Exercise tasks:
A) Using the text on iNKT cells killing B. burgdorferi, answer these:
(i) What E:T ratio range was used in the cocultures?
(ii) Which inhibitor blocks granzyme?
(iii) Which granzyme showed a very significant increase in joint iNKT cells after B. burgdorferi infection?
B) Please resume the text on iNKT cells killing B. burgdorferi from where it stops.

Text provided:
****************************************
Direct bactericidal activity provided by joint iNKT cells is granzyme (Gzm)-dependent. (A) Effect of anti-CD1d antibody on the clearance of B. burgdorferi (“B.”) spirochetes in knee joint tissue (n ≥ 3 mice per group). (B) Cytotoxic effect of CXCR6+ cells derived from the liver, spleen, or joint tissue on Tomato-expressing B. burgdorferi. (C) Cytotoxic effect of purified iNKT cells (requiring additional steps) derived from the liver or joint tissue on Tomato-expressing B. burgdorferi. (D) The effect of CMA, DCI, or EGTA on iNKT cell cytotoxicity. Tomato-expressing B. burgdorferi (5 × 103 per milliliter) were incubated with CXCR6+ (B) or CXCR6+TCR-β+ (C and D) cells derived from liver, spleen, or joint at an E:T ratio of 10:1–50:1 at 37 °C and 5% CO2. The number of surviving B. burgdorferi was counted using hemocytometer and spinning-disk confocal microscopy system at 2 d after incubation. CMA, DCI, or EGTA was pretreated with the coculture (n ≥ 5 FOVs per group). **P < 0.01, *P < 0.05 vs. target cells alone (B and C) or vehicle-treated control (D) by Bonferroni’s multiple-comparison test. Error bars, SEM. (E) The number of intact/active mobile spirochetes in wild-type and Gzma−/−Gzmb−/− knee joints at 3 d after B. burgdorferi infection was measured (n ≥ 3 mice per group). *P < 0.05 vs. WT by t test. Error bars, SEM. (F) Gzm expression of GFP+ cells in CXCR6-GFP and Cd1d−/−CXCR6-GFP mouse joints. Gzm A- or B-expressed cells were analyzed by flow cytometry at 0 d and 3 d after B. burgdorferi infection. *P < 0.05 vs. before infection, +P < 0.05 vs. CXCR6-GFP by t test. Error bars, SEM.
Previous reports have shown that human iNKT cells do harbor some NK-like cytolytic molecules, including granzyme and perforin (20), and a recent study has identified HOBIT (homolog of Blimp-1 in T cells, Znf683) as a transcriptional program for granzyme in mature iNKT cells that have returned back to thymus but not spleen or liver (7). Therefore, we next investigated how iNKT cells mediate the spirochete cell death and observed a Ca2+-dependent killing mechanism (EGTA inhibitable) (Fig. 5D) (21). A serine protease inhibitor 3,4-dichloroisocoumarin (DCI) that blocks granzyme (22), and to a much lesser extent a vacuolar ATPase inhibitor concanamycin A (CMA) that blocks perforin (23), prevented killing of B. burgdorferi (Fig. 5D). This finding indicated that iNKT cells in joint tissue kill using primarily the granzyme pathway. To further demonstrate this direct killing in vivo via granzyme, mice lacking this molecule also had increased B. burgdorferi in joints (Fig. 5E). We also stained the iNKT cells from joints and identified very significant increases in granzyme B, but not granzyme A, staining and CD69 activation following B. burgdorferi infection (Fig. 5F and Fig. S5).
****************************************
Data listing:

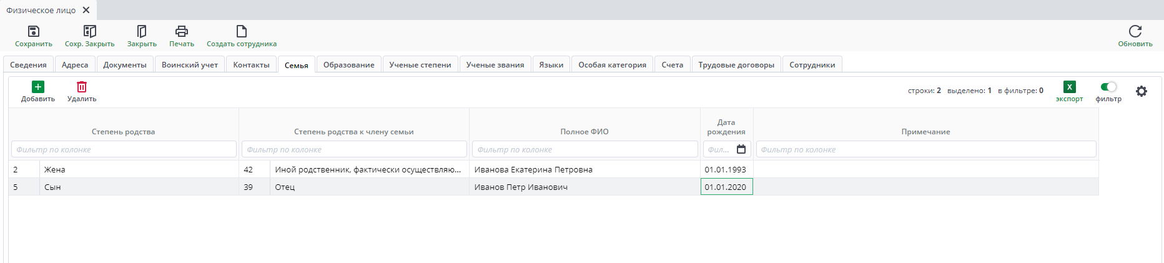Image resolution: width=1164 pixels, height=263 pixels.
Task: Add a new family row with the green plus
Action: pyautogui.click(x=38, y=87)
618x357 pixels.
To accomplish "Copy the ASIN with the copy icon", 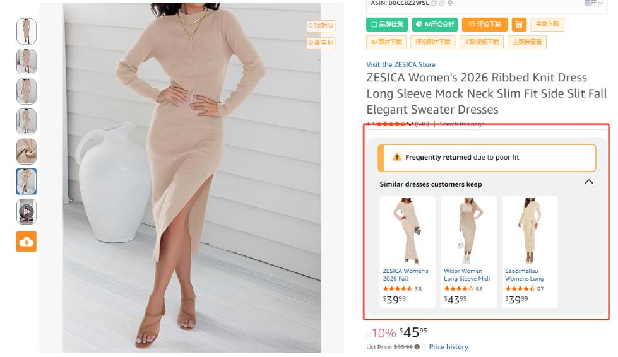I will [434, 3].
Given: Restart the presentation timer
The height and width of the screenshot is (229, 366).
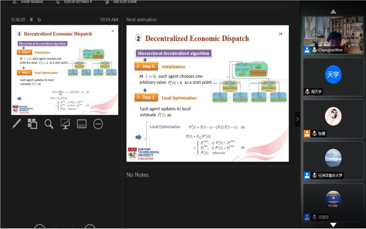Looking at the screenshot, I should tap(39, 20).
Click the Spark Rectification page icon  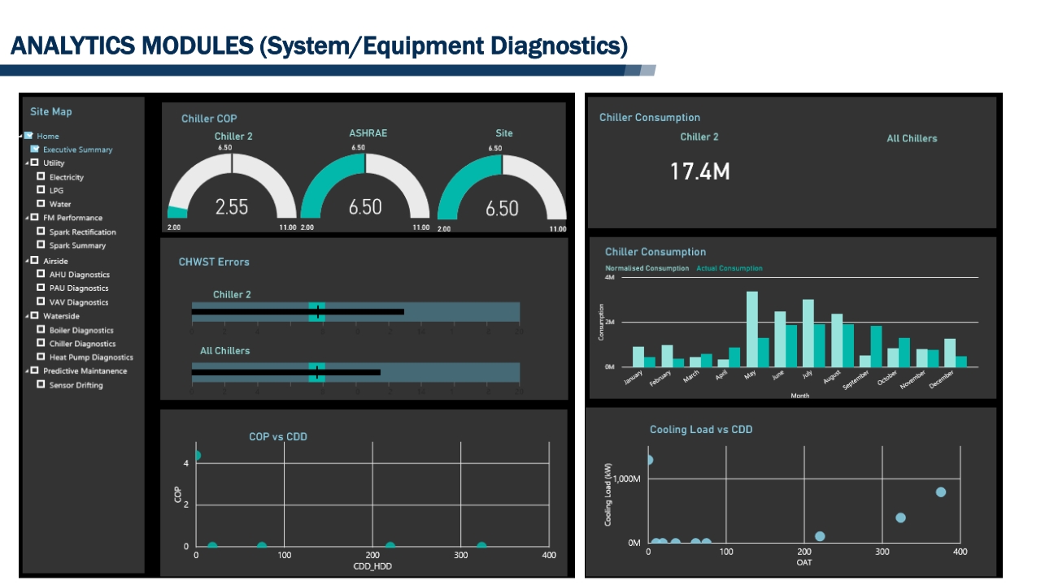(41, 232)
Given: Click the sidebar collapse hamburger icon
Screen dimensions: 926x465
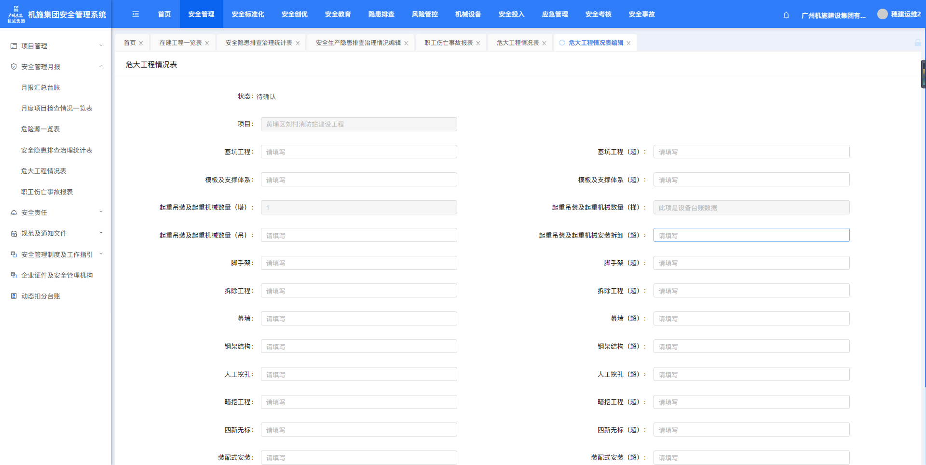Looking at the screenshot, I should [136, 14].
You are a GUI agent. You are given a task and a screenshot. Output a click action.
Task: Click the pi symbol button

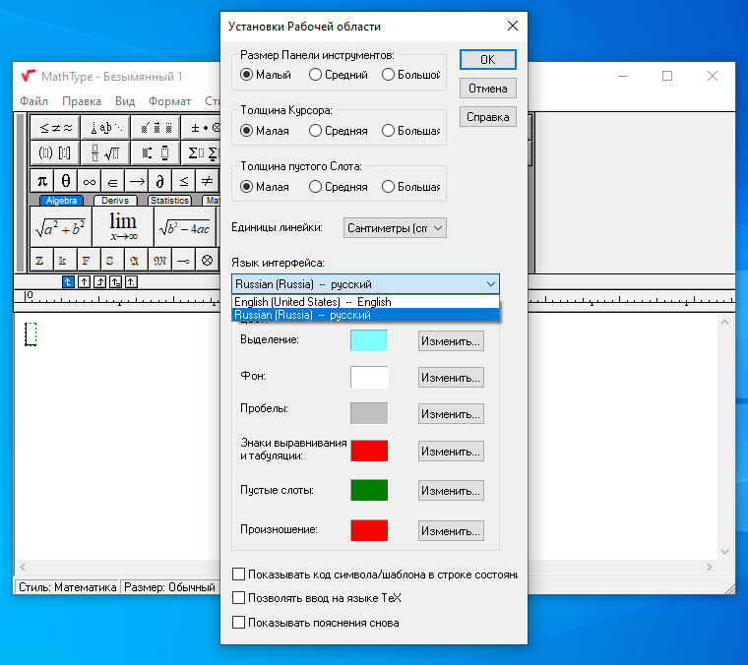[42, 181]
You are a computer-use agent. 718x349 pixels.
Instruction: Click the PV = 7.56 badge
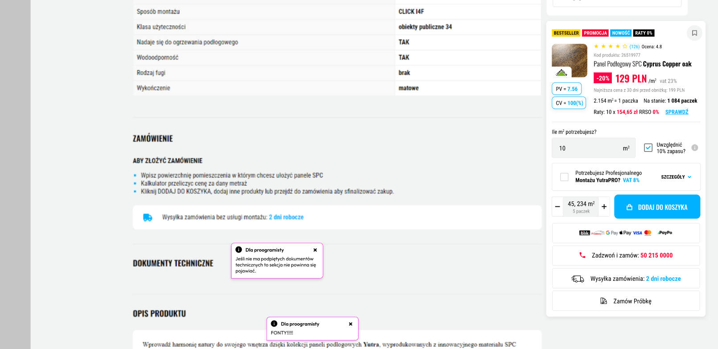566,89
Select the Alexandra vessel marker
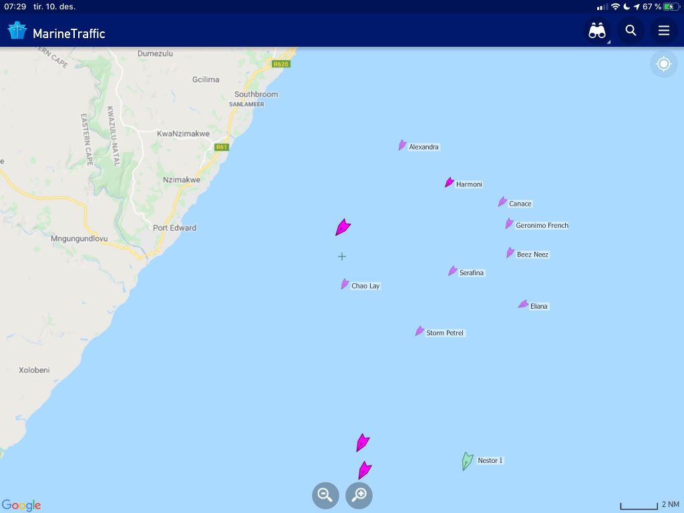684x513 pixels. (402, 145)
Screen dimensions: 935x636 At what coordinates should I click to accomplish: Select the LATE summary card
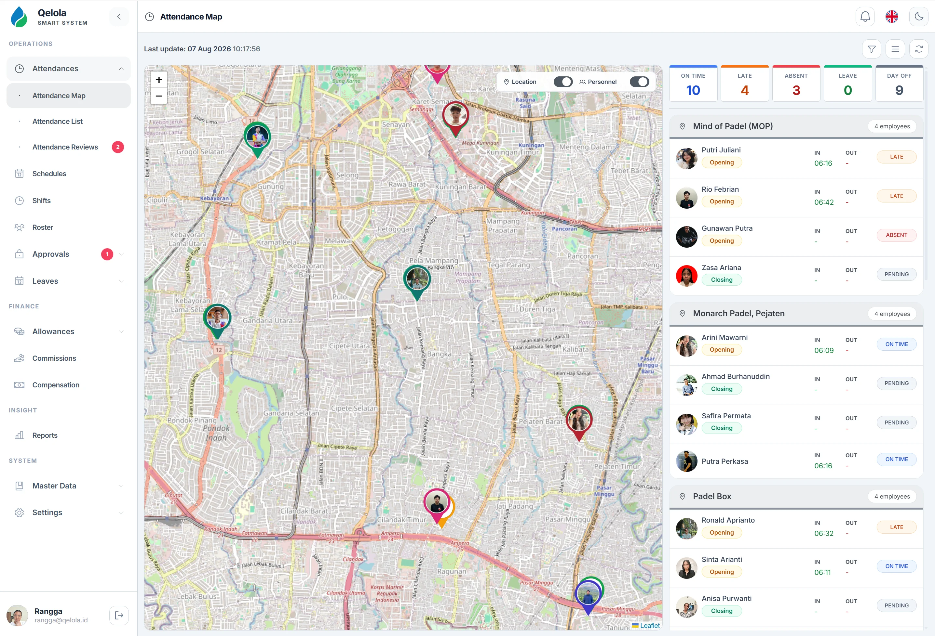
****************************************
Results by task:
A)
(i) 10:1–50:1
(ii) 3,4-dichloroisocoumarin (DCI)
(iii) Granzyme B

B)
The use of multichannel-fluorescence spinning-disk microscopy in vivo has directly demonstrated the existence of iNKT cells in the joint tissue juxtaposed around microcirculatory vessels and throughout the interstitium, where they play a critical role in limiting B. burgdorferi entry into the joint of mice and killing B. burgdorferi in the tissue. Although it was well known that iNKT cell-deficient mice have huge B. burgdorferi burdens almost exclusively in joints (4), the existence of iNKT cells in joints was previously undetected, perhaps because of their distribution around the sparse vasculature. We also detected iNKT cells in human joints, although fewer than seen in mice, perhaps explaining the striking Lyme arthritis in humans but not in infected rodents. Although iNKT cells are visualized in the vasculature of the liver, spleen, and lung (3, 4, 24, 25), a resident blood population of iNKT cells was not observed in the joint vasculature. Moreover, whereas iNKT cells in liver responded to B. burgdorferi via CD1d on antigen-presenting cells, inhibition of CD1d had no effect on the host response of iNKT cells in the joints. In fact, unlike iNKT cells in liver, which were unable to recognize live B. burgdorferi, joint iNKT cells actively participated in spirochete clearance through a direct bactericidal granzyme-mediated pathway, something neither splenic nor liver iNKT cells could do, even in vitro in direct contact with B. burgdorferi. This finding aligns well with the recent publication that a transcription factor BLIMP is turned on in iNKT cells in some tissues but not in the liver or spleen, to allow for the production of granzyme B and other effector mechanisms (7). These differences in iNKT cells in different organs are reminiscent of organ-specific macrophage (Kupffer cells vs. microglia vs. splenic macrophage) and mast cells (mucosal vs. connective tissue).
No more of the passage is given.